§ The task: Write the data below out again, unchanged.

=== Data for processing ===

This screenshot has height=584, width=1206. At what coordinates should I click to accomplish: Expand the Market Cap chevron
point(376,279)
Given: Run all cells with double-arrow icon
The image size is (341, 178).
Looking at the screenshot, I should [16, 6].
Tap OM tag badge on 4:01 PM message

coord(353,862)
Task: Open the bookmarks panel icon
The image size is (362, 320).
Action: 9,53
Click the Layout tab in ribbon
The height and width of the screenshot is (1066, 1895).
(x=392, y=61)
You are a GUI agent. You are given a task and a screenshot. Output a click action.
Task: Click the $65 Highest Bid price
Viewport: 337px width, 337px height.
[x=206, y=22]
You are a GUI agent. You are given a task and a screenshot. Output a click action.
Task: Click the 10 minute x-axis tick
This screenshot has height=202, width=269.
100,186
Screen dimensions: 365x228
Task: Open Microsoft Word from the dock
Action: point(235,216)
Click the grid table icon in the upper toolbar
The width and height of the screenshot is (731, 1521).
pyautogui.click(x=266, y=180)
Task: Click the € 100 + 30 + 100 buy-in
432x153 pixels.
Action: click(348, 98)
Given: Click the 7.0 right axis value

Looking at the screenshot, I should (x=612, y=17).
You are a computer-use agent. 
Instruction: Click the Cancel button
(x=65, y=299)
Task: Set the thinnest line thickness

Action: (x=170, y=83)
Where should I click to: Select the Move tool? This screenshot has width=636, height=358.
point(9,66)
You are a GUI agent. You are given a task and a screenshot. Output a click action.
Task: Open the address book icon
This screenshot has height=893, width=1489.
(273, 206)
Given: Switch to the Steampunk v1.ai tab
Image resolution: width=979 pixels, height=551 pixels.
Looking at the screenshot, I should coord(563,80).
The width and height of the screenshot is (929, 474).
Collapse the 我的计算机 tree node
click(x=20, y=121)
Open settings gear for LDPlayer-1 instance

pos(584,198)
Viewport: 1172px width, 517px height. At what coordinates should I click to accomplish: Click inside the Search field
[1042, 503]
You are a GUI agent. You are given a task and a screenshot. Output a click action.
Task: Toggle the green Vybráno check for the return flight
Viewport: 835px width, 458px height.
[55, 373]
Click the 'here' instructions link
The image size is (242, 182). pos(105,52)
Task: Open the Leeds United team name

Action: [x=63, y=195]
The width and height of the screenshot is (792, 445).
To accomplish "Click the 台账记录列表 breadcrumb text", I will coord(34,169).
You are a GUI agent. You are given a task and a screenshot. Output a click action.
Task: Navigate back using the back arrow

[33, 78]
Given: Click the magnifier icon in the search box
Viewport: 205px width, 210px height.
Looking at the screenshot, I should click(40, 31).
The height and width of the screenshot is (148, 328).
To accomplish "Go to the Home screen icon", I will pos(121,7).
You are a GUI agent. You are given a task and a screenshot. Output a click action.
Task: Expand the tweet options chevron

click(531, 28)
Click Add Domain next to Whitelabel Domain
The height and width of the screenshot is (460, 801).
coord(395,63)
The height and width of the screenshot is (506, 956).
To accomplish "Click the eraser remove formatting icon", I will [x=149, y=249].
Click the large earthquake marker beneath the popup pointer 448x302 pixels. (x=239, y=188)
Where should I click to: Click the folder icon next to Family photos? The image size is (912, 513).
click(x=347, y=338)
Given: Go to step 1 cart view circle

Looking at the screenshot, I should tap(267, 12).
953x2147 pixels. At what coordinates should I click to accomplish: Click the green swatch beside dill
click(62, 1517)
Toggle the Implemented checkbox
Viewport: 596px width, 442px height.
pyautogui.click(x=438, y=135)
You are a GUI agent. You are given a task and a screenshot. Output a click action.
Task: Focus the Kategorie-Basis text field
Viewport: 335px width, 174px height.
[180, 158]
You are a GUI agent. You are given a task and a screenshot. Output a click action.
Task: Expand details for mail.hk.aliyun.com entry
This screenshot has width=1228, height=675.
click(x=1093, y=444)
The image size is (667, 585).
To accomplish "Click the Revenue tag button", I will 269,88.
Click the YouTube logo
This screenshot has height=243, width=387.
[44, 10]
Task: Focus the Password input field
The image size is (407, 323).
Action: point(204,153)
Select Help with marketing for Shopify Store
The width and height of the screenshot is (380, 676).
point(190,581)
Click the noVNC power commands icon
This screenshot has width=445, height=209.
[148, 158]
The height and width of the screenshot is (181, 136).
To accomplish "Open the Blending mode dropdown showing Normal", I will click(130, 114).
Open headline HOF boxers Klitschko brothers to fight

===

§ Solved exercise:
This screenshot has height=584, width=1206. At what coordinates should I click to accomplish: Expand the Market Cap chevron
point(376,279)
Given: Run all cells with double-arrow icon
The image size is (341, 178).
Looking at the screenshot, I should [16, 6].
Tap OM tag badge on 4:01 PM message

coord(353,862)
Task: Open the bookmarks panel icon
The image size is (362, 320).
Action: 9,53
Click the Layout tab in ribbon
The height and width of the screenshot is (1066, 1895).
(x=392, y=61)
You are a GUI agent. You are given a task and a screenshot. Output a click action.
Task: Click the $65 Highest Bid price
Viewport: 337px width, 337px height.
[x=206, y=22]
You are a GUI agent. You are given a task and a screenshot. Output a click action.
Task: Click the 10 minute x-axis tick
This screenshot has height=202, width=269.
100,186
Screen dimensions: 365x228
Task: Open Microsoft Word from the dock
Action: point(235,216)
Click the grid table icon in the upper toolbar
The width and height of the screenshot is (731, 1521).
pyautogui.click(x=266, y=180)
Task: Click the € 100 + 30 + 100 buy-in
432x153 pixels.
Action: click(348, 98)
Given: Click the 7.0 right axis value

Looking at the screenshot, I should (x=612, y=17).
You are a computer-use agent. 
Instruction: Click the Cancel button
(x=65, y=299)
Task: Set the thinnest line thickness

Action: (x=170, y=83)
Where should I click to: Select the Move tool? This screenshot has width=636, height=358.
point(9,66)
You are a GUI agent. You are given a task and a screenshot. Output a click action.
Task: Open the address book icon
This screenshot has height=893, width=1489.
(273, 206)
Given: Switch to the Steampunk v1.ai tab
Image resolution: width=979 pixels, height=551 pixels.
Looking at the screenshot, I should coord(563,80).
The width and height of the screenshot is (929, 474).
Collapse the 我的计算机 tree node
click(x=20, y=121)
Open settings gear for LDPlayer-1 instance

pos(584,198)
Viewport: 1172px width, 517px height. At what coordinates should I click to accomplish: Click inside the Search field
[1042, 503]
You are a GUI agent. You are given a task and a screenshot. Output a click action.
Task: Toggle the green Vybráno check for the return flight
Viewport: 835px width, 458px height.
[55, 373]
Click the 'here' instructions link
The image size is (242, 182). pos(105,52)
Task: Open the Leeds United team name

Action: [x=63, y=195]
The width and height of the screenshot is (792, 445).
To accomplish "Click the 台账记录列表 breadcrumb text", I will coord(34,169).
You are a GUI agent. You are given a task and a screenshot. Output a click action.
Task: Navigate back using the back arrow

[33, 78]
Given: Click the magnifier icon in the search box
Viewport: 205px width, 210px height.
Looking at the screenshot, I should click(40, 31).
The height and width of the screenshot is (148, 328).
To accomplish "Go to the Home screen icon", I will pos(121,7).
You are a GUI agent. You are given a task and a screenshot. Output a click action.
Task: Expand the tweet options chevron

click(531, 28)
Click Add Domain next to Whitelabel Domain
The height and width of the screenshot is (460, 801).
coord(395,63)
The height and width of the screenshot is (506, 956).
To accomplish "Click the eraser remove formatting icon", I will [x=149, y=249].
Click the large earthquake marker beneath the popup pointer 448x302 pixels. (x=239, y=188)
Where should I click to: Click the folder icon next to Family photos? The image size is (912, 513).
click(x=347, y=338)
Given: Go to step 1 cart view circle

Looking at the screenshot, I should tap(267, 12).
953x2147 pixels. At what coordinates should I click to accomplish: Click the green swatch beside dill
click(62, 1517)
Toggle the Implemented checkbox
Viewport: 596px width, 442px height.
pyautogui.click(x=438, y=135)
You are a GUI agent. You are given a task and a screenshot. Output a click action.
Task: Focus the Kategorie-Basis text field
Viewport: 335px width, 174px height.
[180, 158]
You are a GUI agent. You are given a task and a screenshot. Output a click action.
Task: Expand details for mail.hk.aliyun.com entry
This screenshot has width=1228, height=675.
click(x=1093, y=444)
The image size is (667, 585).
To accomplish "Click the Revenue tag button", I will 269,88.
Click the YouTube logo
This screenshot has height=243, width=387.
[44, 10]
Task: Focus the Password input field
The image size is (407, 323).
Action: point(204,153)
Select Help with marketing for Shopify Store
The width and height of the screenshot is (380, 676).
point(190,581)
Click the noVNC power commands icon
This screenshot has width=445, height=209.
[148, 158]
The height and width of the screenshot is (181, 136).
To accomplish "Open the Blending mode dropdown showing Normal", I will click(130, 114).
Open headline HOF boxers Klitschko brothers to fight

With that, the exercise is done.